┏━━

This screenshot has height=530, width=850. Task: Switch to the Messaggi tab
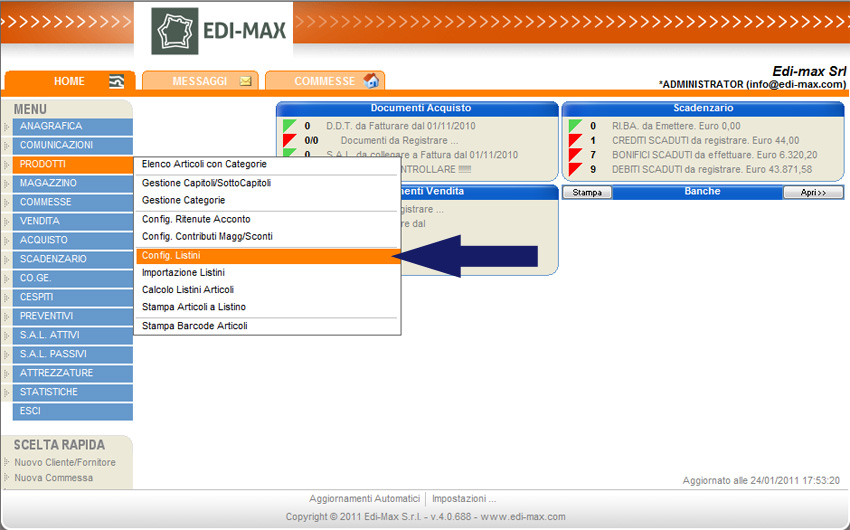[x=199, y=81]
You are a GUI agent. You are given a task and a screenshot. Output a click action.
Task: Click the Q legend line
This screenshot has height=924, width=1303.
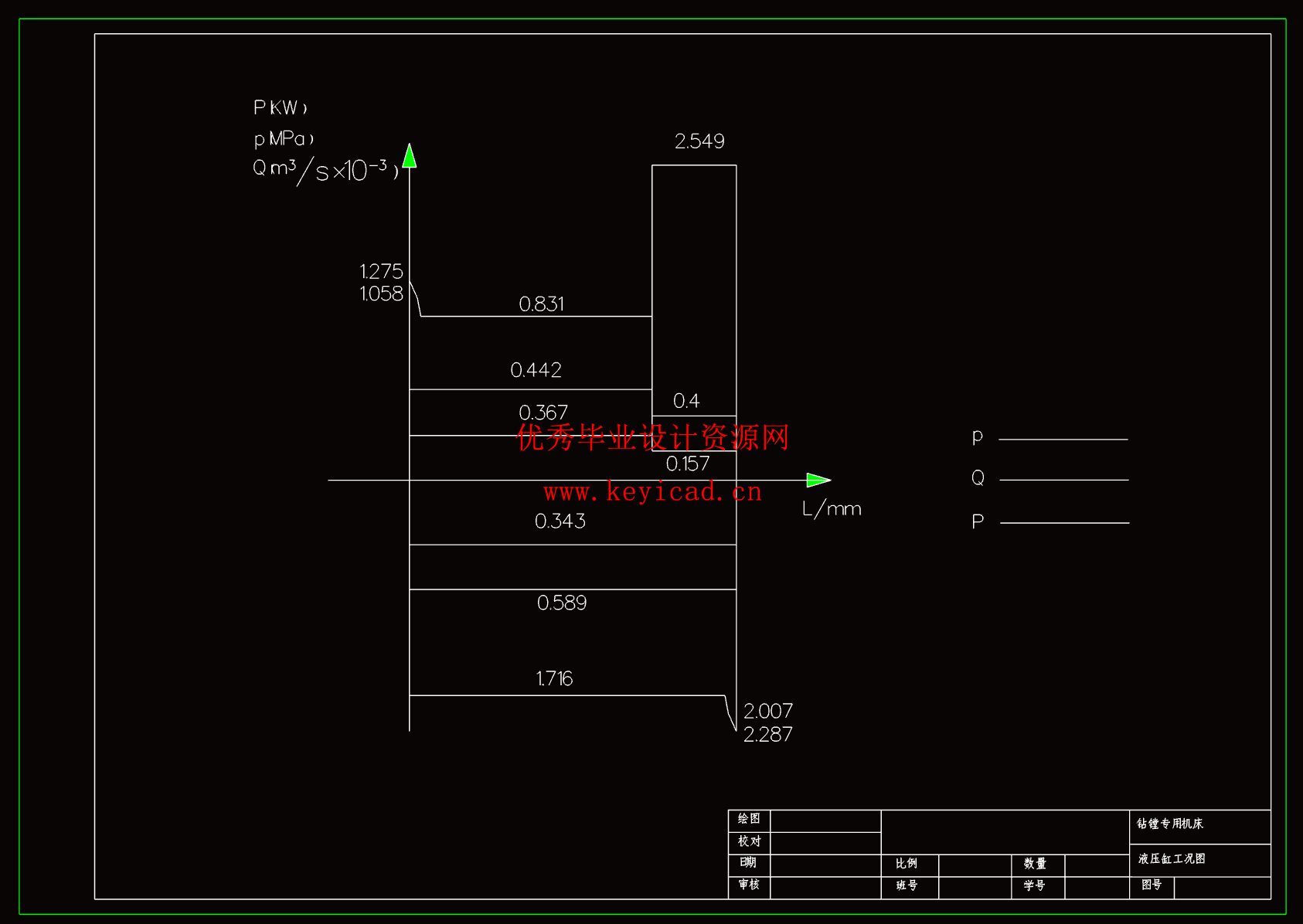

┗━━
┏━━

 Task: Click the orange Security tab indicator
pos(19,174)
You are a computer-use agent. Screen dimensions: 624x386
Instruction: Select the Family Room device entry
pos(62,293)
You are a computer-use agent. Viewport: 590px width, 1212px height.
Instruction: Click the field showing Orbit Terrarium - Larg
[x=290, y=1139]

┗━━

Copy out the data from the line with "This screenshot has height=530, width=850." through the line with "This screenshot has height=924, width=1303.", including both of those lines, and leave out the pictures.

This screenshot has height=530, width=850. Task: Switch to the Messaggi tab
[x=199, y=81]
You are a GUI agent. You are given a task and a screenshot. Output a click action.
Task: Click the Q legend line
This screenshot has height=924, width=1303.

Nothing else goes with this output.